En pratique, de nombreuses copies de fichiers sont réalisées, parfois par les utilisateurs eux-mêmes lorsqu’ils craignent une défaillance technique ou la perte de leur ordinateur portable. Mais elles sont rarement faites avec la régularité et la rigueur qui conviendraient.
Pour une résilience renforcée du système d’information, la stratégie 3-2-1 se décline en 3-2-2 ou 3-3-2. On confie les données numériques à plusieurs médias et infrastructures distincts, comme des œufs que l’on répartirait dans plusieurs paniers. L’équipe IT profite d’unités NAS de grande capacité, de disques amovibles, de bibliothèques de bandes magnétiques, et de plusieurs Clouds redondants. Dès lors, la restauration en cas de panne peut devenir complexe. D’où l’émergence de plateformes intelligentes de gestion et de protection des données dans le Cloud, un marché où des acteurs comme Acronis, Cohesity, Dell-EMC, Rubrik ou Veeam affichent une croissance annuelle allant jusqu’à trois chiffres.

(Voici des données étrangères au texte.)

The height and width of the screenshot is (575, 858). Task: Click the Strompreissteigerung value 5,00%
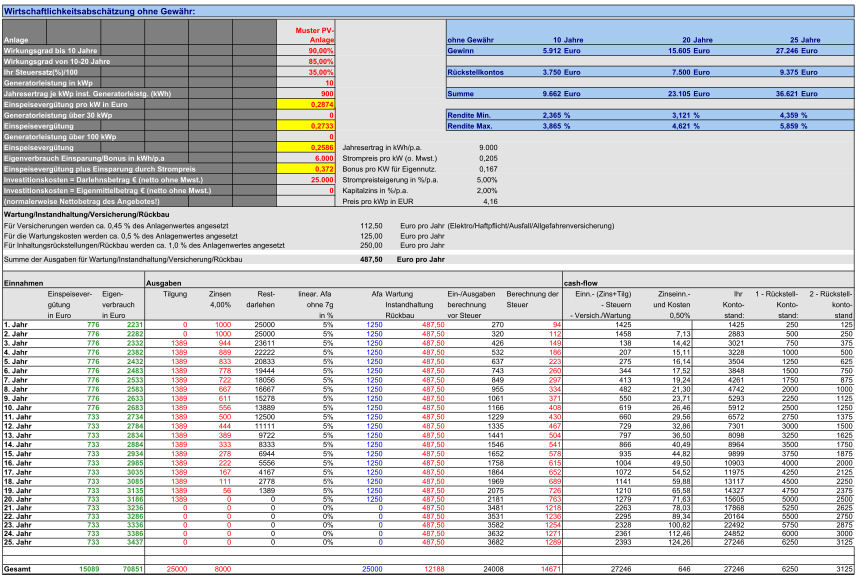click(487, 180)
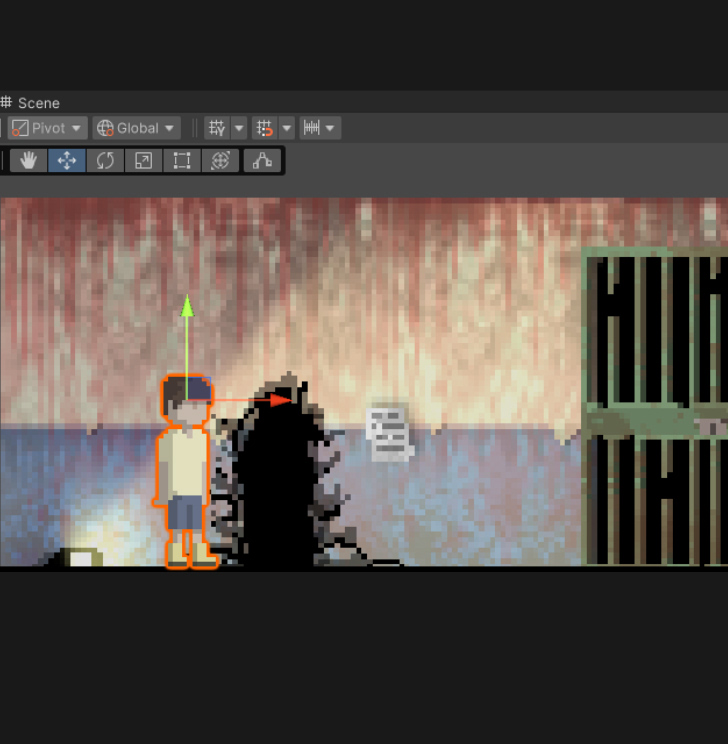This screenshot has width=728, height=744.
Task: Select the Rect tool
Action: point(182,160)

Consolider les données réparties
Avant de procéder à la sauvegarde de fichiers, une étape essentielle consiste à consolider les informations à temps pour former le jeu de données vitales. Selon les liaisons empruntées, cette opération exige parfois un projet à part entière. C’est le cas du groupe RES (Renewable Energy Systems) qui exploite un parc de centrales éoliennes et solaires de plus de 800 MW : « Nous ne conservons jamais toutes les données d’exploitation et de stabilisation des installations en local. Elles sont remontées toutes les trois heures, en provenance de plus de 100 capteurs (température, courant, tension, pression hydraulique, capteurs de vent, états des actionneurs, etc.), et représentent un volume d’un gigaoctet par mois et par éolienne », précise Fabien Poitevin, le responsable du centre d’exploitation couvrant la moitié nord de la France et la vallée du Rhône. Certains parcs RES comptent une trentaine de turbines et sont parfois éloignés de toute infrastructure réseau filaire à haut débit. Consolider les fichiers devient alors une étape critique, non seulement pour la sauvegarde mais aussi pour anticiper la quantité d’énergie produite chaque jour et évaluer son prix.

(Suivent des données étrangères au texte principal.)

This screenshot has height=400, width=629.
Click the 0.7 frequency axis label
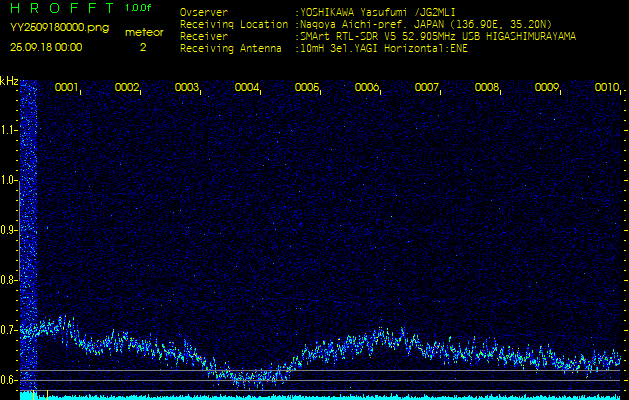[9, 329]
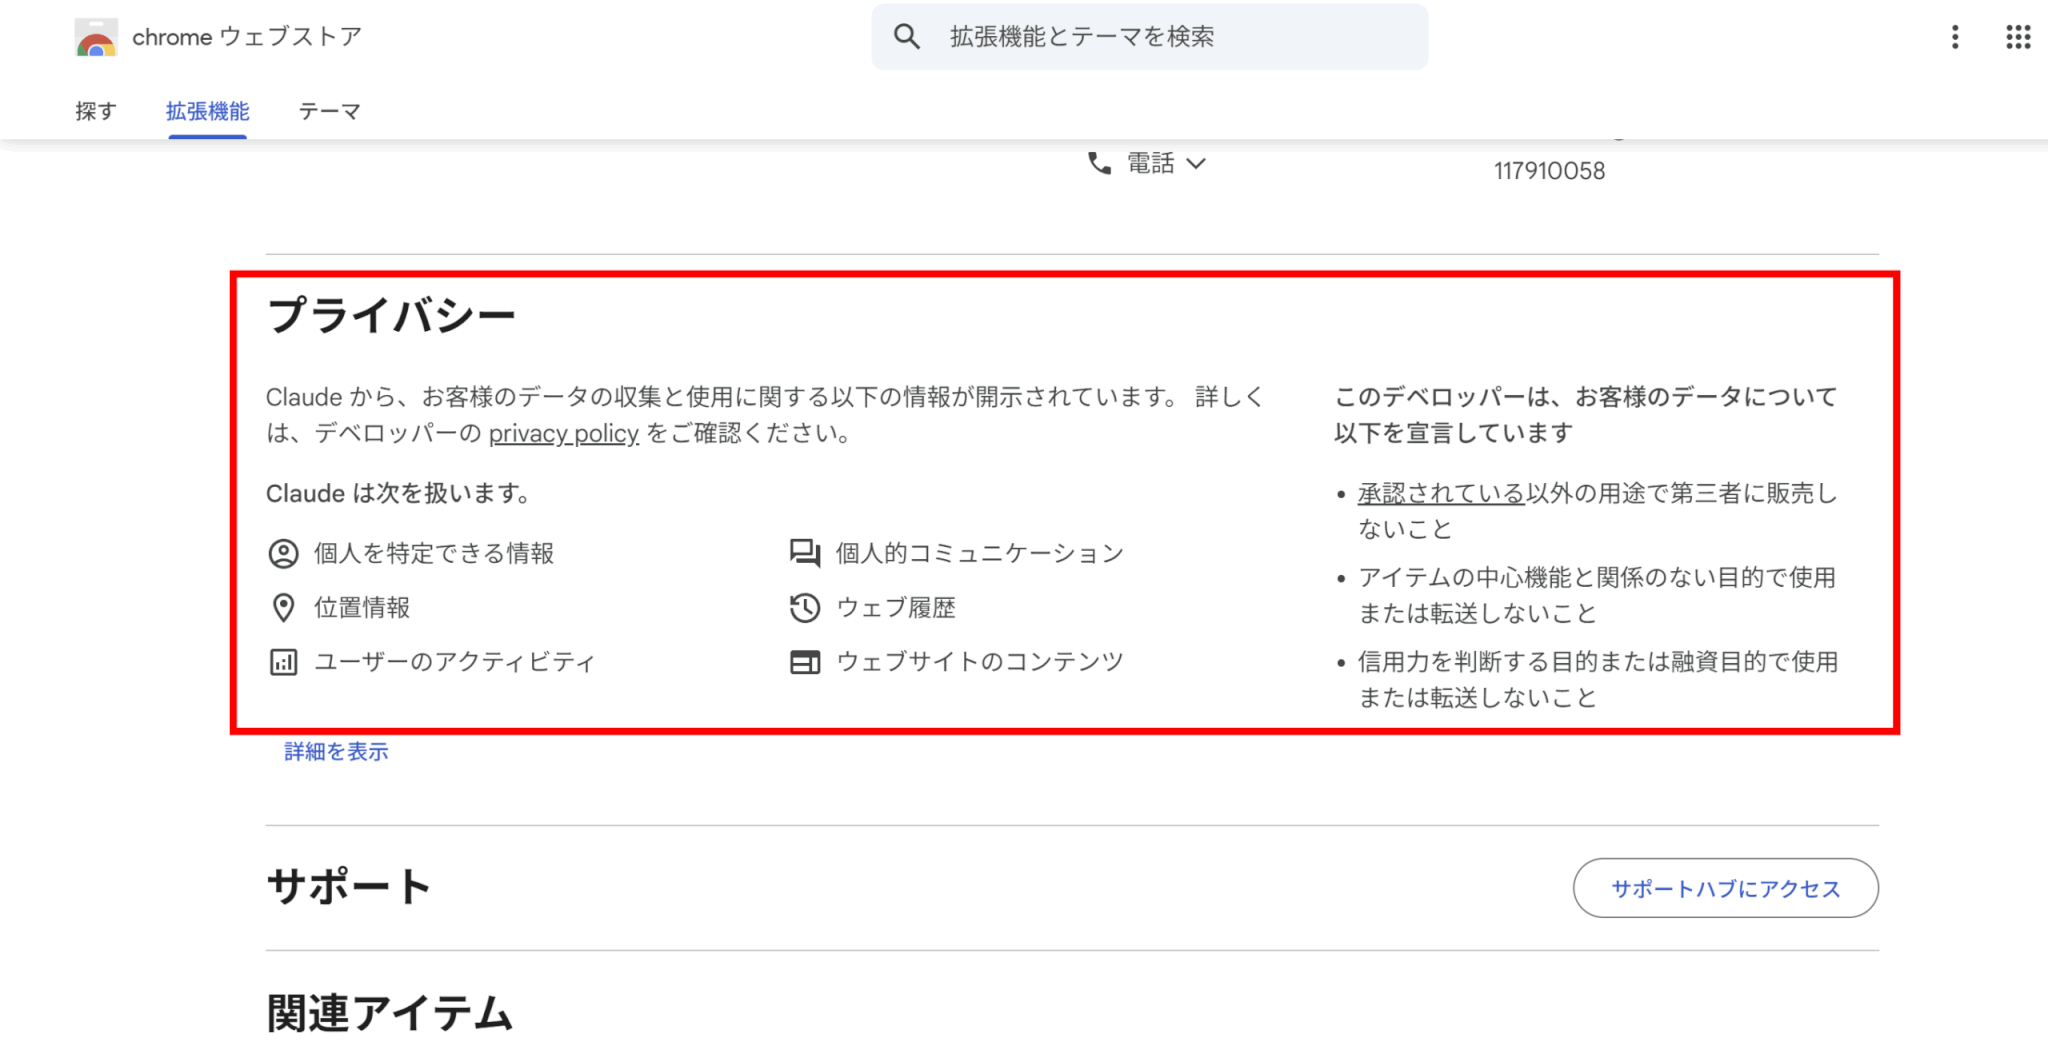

Un développement interne assure l’accès critique aux données réparties en profitant de serveurs SFTP placés dans le poste de raccordement électrique ou à proximité. Des liaisons SDSL et satellitaires ont été combinées. Mais le parc en altitude reste propice à la prise au vent comme au gel, provoquant des pertes de connexion vers les satellites. Les sites de production d’énergie renouvelable sont maintenant raccordés au réseau Internet en 4G lorsque la couverture le permet. L’équipementier lyonnais Icow Systems fournit une box avec deux abonnements d’opérateurs pour une meilleure disponibilité : « Les boîtiers arrivent pré-configurés, de sorte qu’en les connectant, un tunnel VPN IPSEC est monté et les échanges chiffrés entre sites démarrent automatiquement. Cette solution s’avère rapide et cinq fois moins chère que l’installation de nouveaux liens SDSL par l’opérateur historique », apprécie Fabien Poitevin. Ultime précaution, les champs de données ont été standardisés pour pouvoir comparer les performances des turbines de constructeurs distincts. L’équipe interne peut ainsi fournir aux décideurs et aux actionnaires un dashboard multi-technologies. Une supervision simple et efficace vérifie l’état des liens étendus : un système envoie des ping chaque minute et accélère la cadence en cas de silence. Lorsque l’absence de réponse est confirmée, une alerte est déclenchée ainsi qu’un ticket d’incident pour rechercher la panne.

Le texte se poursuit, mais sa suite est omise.